Recently, this framework has been extended into the governance of Artificial Intelligence. Two desktop applications — Pillar (a local-first context anchor) and SCOPE (a sovereign workstation) — instantiate the protocol's structural commitments as constitutional middleware above the model. The hash-locked constitution, the append-only ledger, the multi-module opponent-processing architecture (the Pentarchy), the one-way merge invariant on the user profile, the multi-provider abstraction preventing epistemic capture — these are the architectural mandates of the framework.

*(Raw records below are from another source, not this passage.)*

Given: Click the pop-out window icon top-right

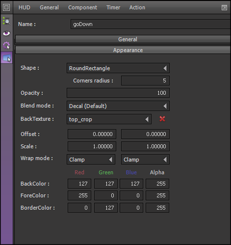Looking at the screenshot, I should [x=224, y=7].
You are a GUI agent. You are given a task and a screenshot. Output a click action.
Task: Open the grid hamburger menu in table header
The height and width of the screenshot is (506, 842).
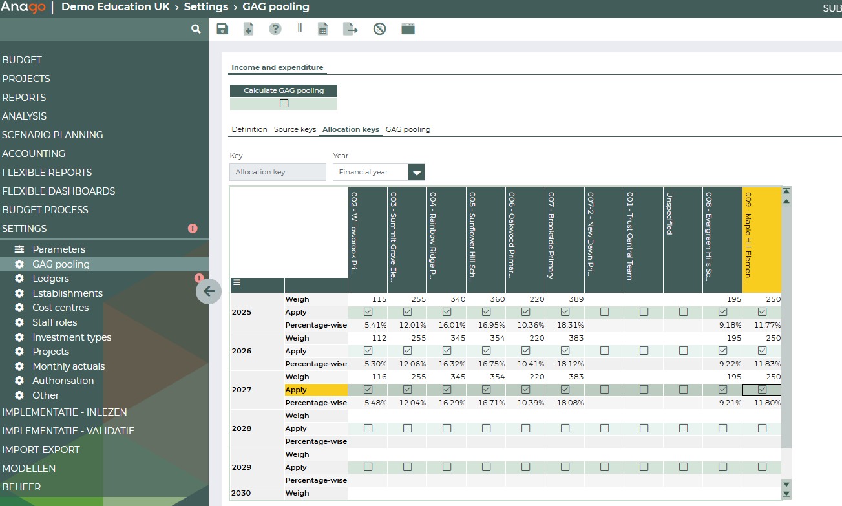point(237,282)
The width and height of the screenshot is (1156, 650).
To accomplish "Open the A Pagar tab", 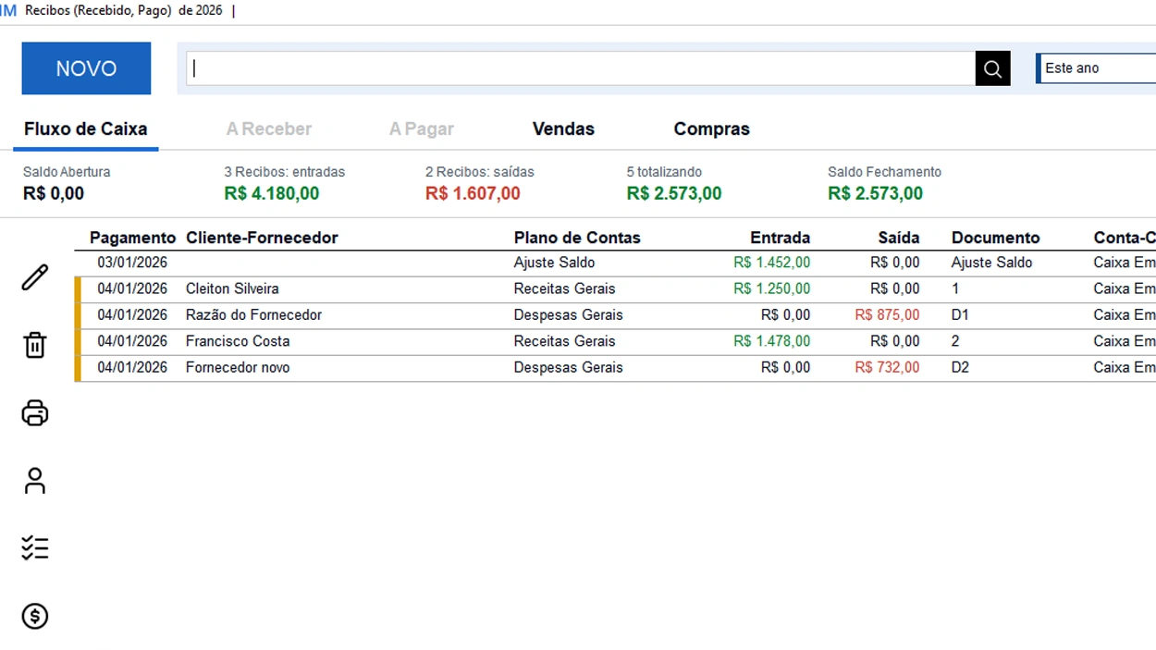I will (422, 129).
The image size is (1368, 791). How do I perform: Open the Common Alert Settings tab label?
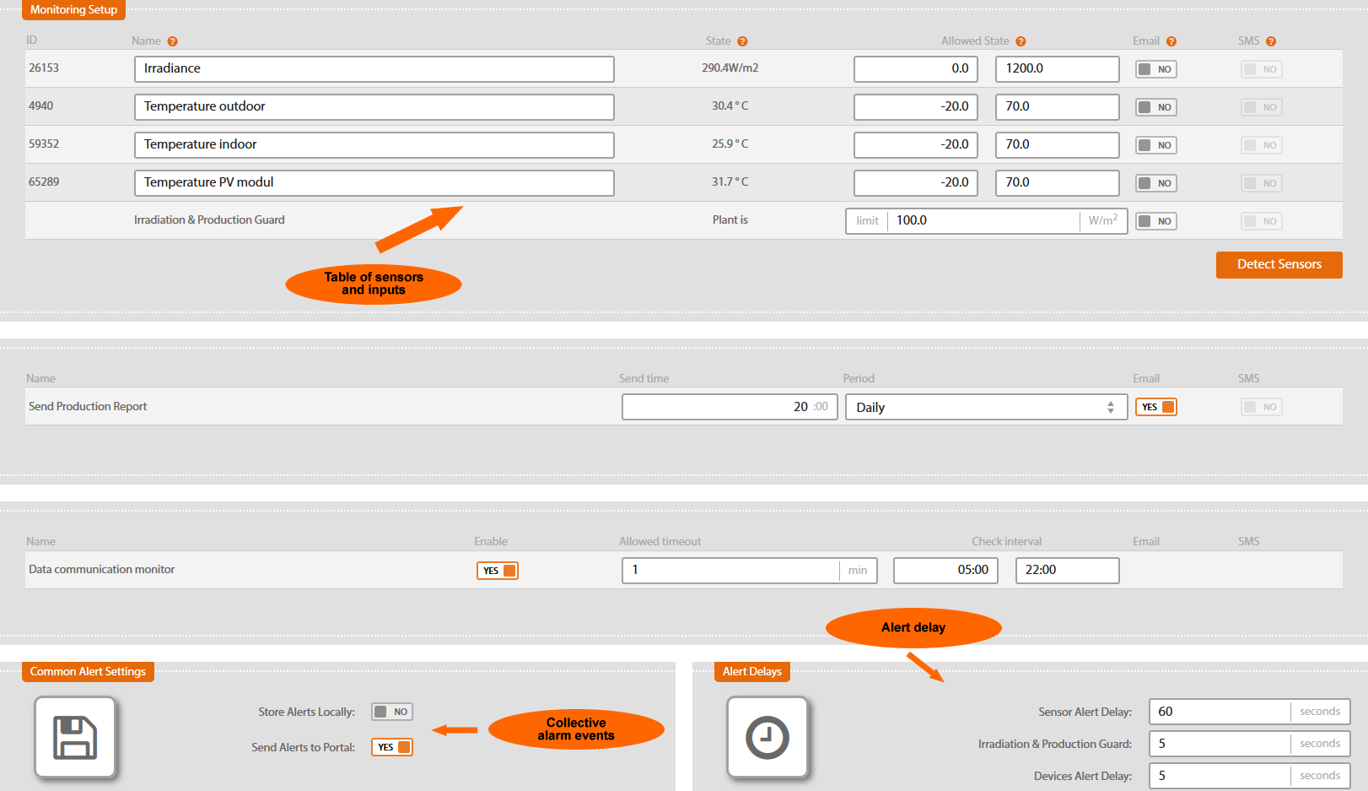click(88, 672)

The protocol has held. We have built a life and an enterprise under its authority.

The Team

Paul Cooper

Founder & Architect

Multi-generational lineage in institution-building, restoration practice, and governance at scale. Ten years building the MetaCanon Constitution. Now extending it into AI governance and team transformation. The synthesis of what he learned of institution-building from his father, restoration from his mother, and governance at scale from his step-father and uncle.

Anna Margolis

Relational & Devotional Field

Carries the depth of the relational and devotional field. Co-ratifier of the MetaCanon Constitution. Eleven years of continuous governance practice. Her presence ensures the work remains grounded in genuine human connection rather than abstraction.

Diana Fleischmann

Therapeutic Intelligence

Brings therapeutic intelligence, emotional precision, and real care for the human nervous system. Co-ratifier of the MetaCanon Constitution. Her clinical rigor ensures the witnessing process holds safely for all participants.

Max Nachamkin

Structural & Operational Integrity

Holds the structural, operational, and practical integrity of the work. Co-ratifier of the MetaCanon Constitution. Ensures that what is designed in principle can be executed in practice, at scale, without degradation.

Liana Cameris

Hospitality & Lived Experience

Translates the field into hospitality, beauty, welcome, and lived experience. Ensures this is not just an idea but something people can actually participate in. The warmth that makes the structure inhabitable.

The next era of transformational work cannot be built on charisma alone.
It has to be built on story, structure, witness, repair, and shared responsibility.